### How to complete this task:
With the pictures left out, print exactly the lines below that run from the one containing "Given: Click yellow" through the one containing "Instruction: Click the".

### Provided records:
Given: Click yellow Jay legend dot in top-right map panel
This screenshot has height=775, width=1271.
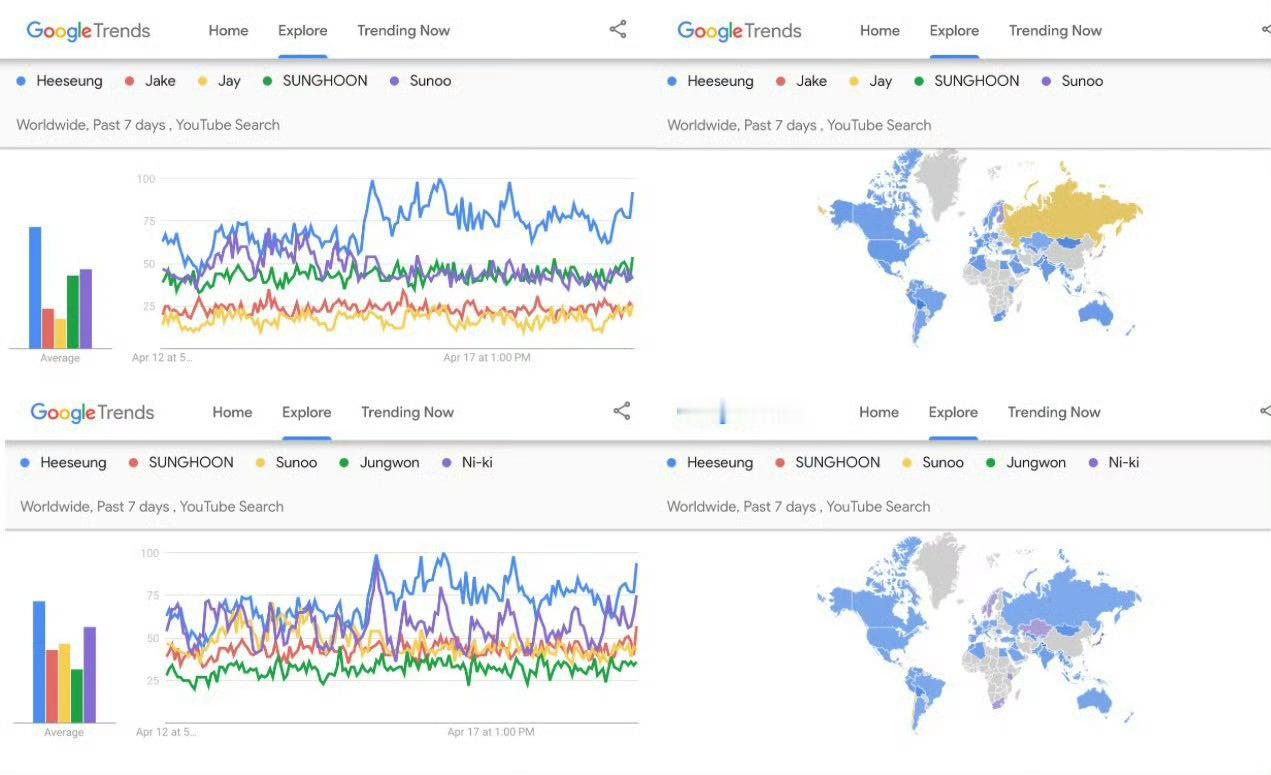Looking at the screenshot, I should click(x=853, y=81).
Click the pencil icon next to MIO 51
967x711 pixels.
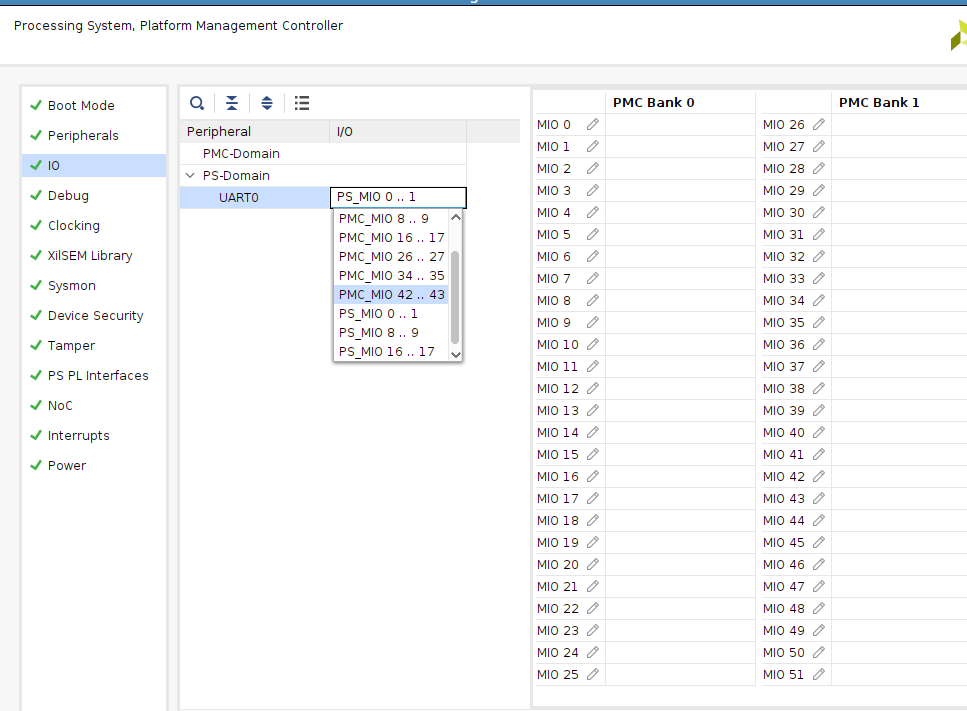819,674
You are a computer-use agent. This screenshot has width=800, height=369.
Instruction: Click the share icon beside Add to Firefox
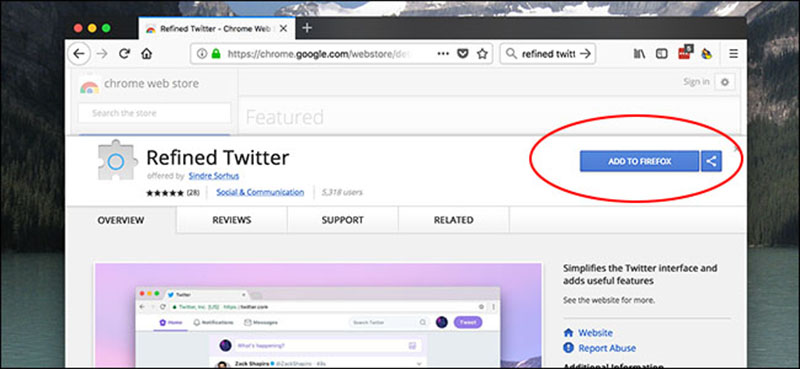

* * *

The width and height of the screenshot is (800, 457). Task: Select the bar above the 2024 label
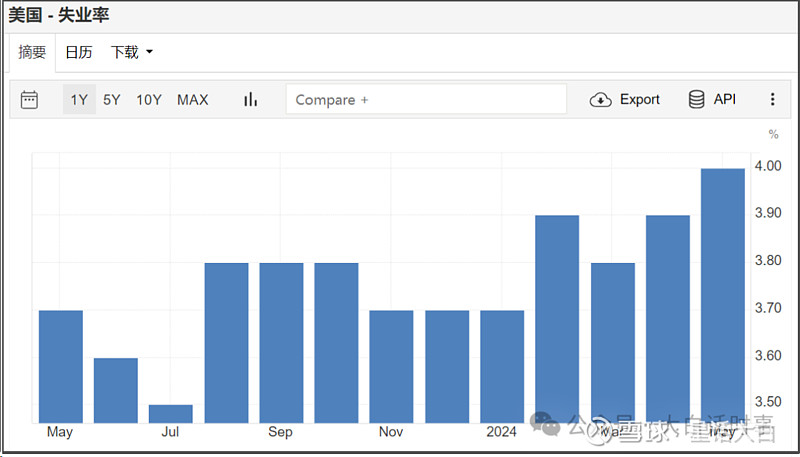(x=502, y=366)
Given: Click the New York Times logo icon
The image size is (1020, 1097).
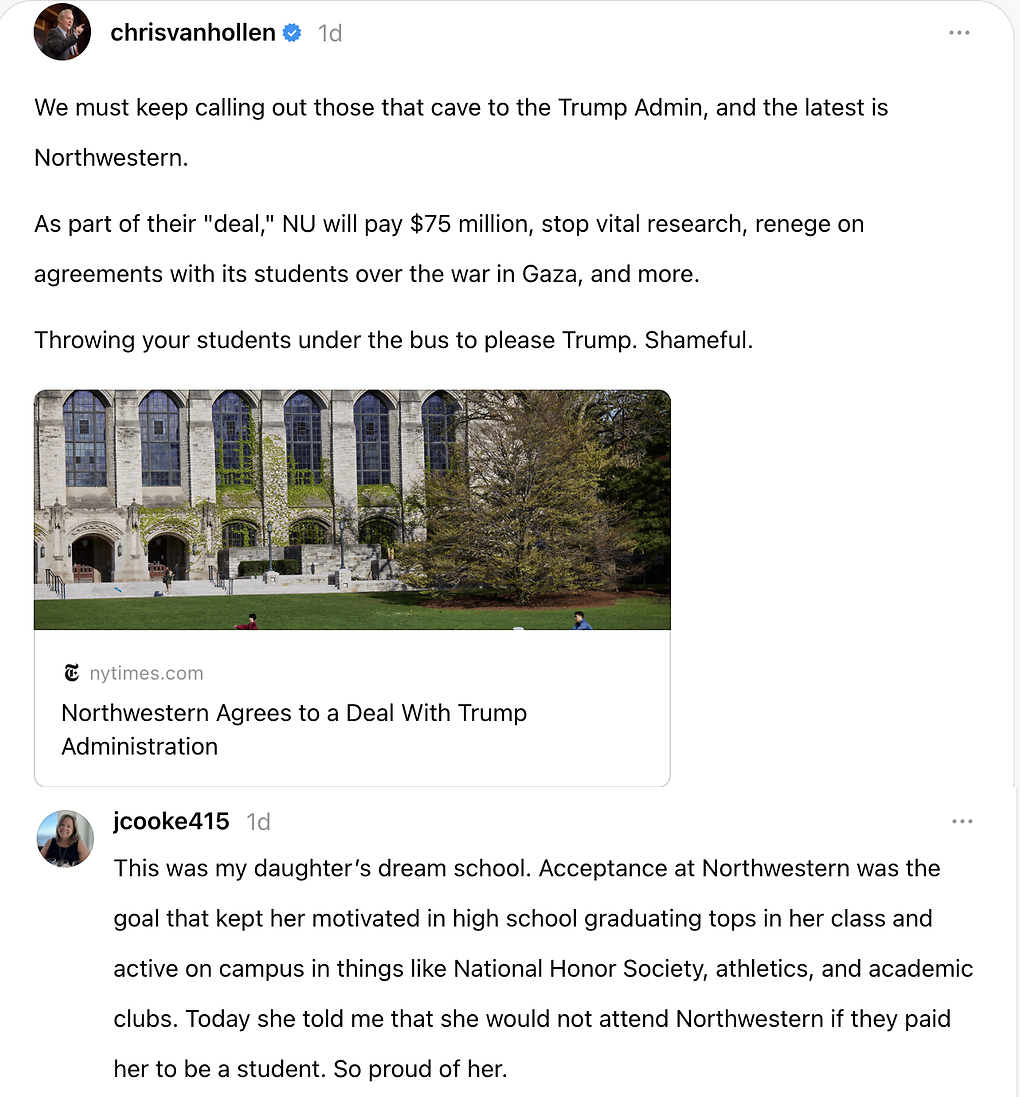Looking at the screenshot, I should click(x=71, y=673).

### Your response:
Given: Click yellow Jay legend dot in top-right map panel
This screenshot has height=775, width=1271.
Looking at the screenshot, I should click(x=853, y=81).
Click the pencil icon next to MIO 51
967x711 pixels.
819,674
You are a computer-use agent. This screenshot has width=800, height=369.
Instruction: Click the share icon beside Add to Firefox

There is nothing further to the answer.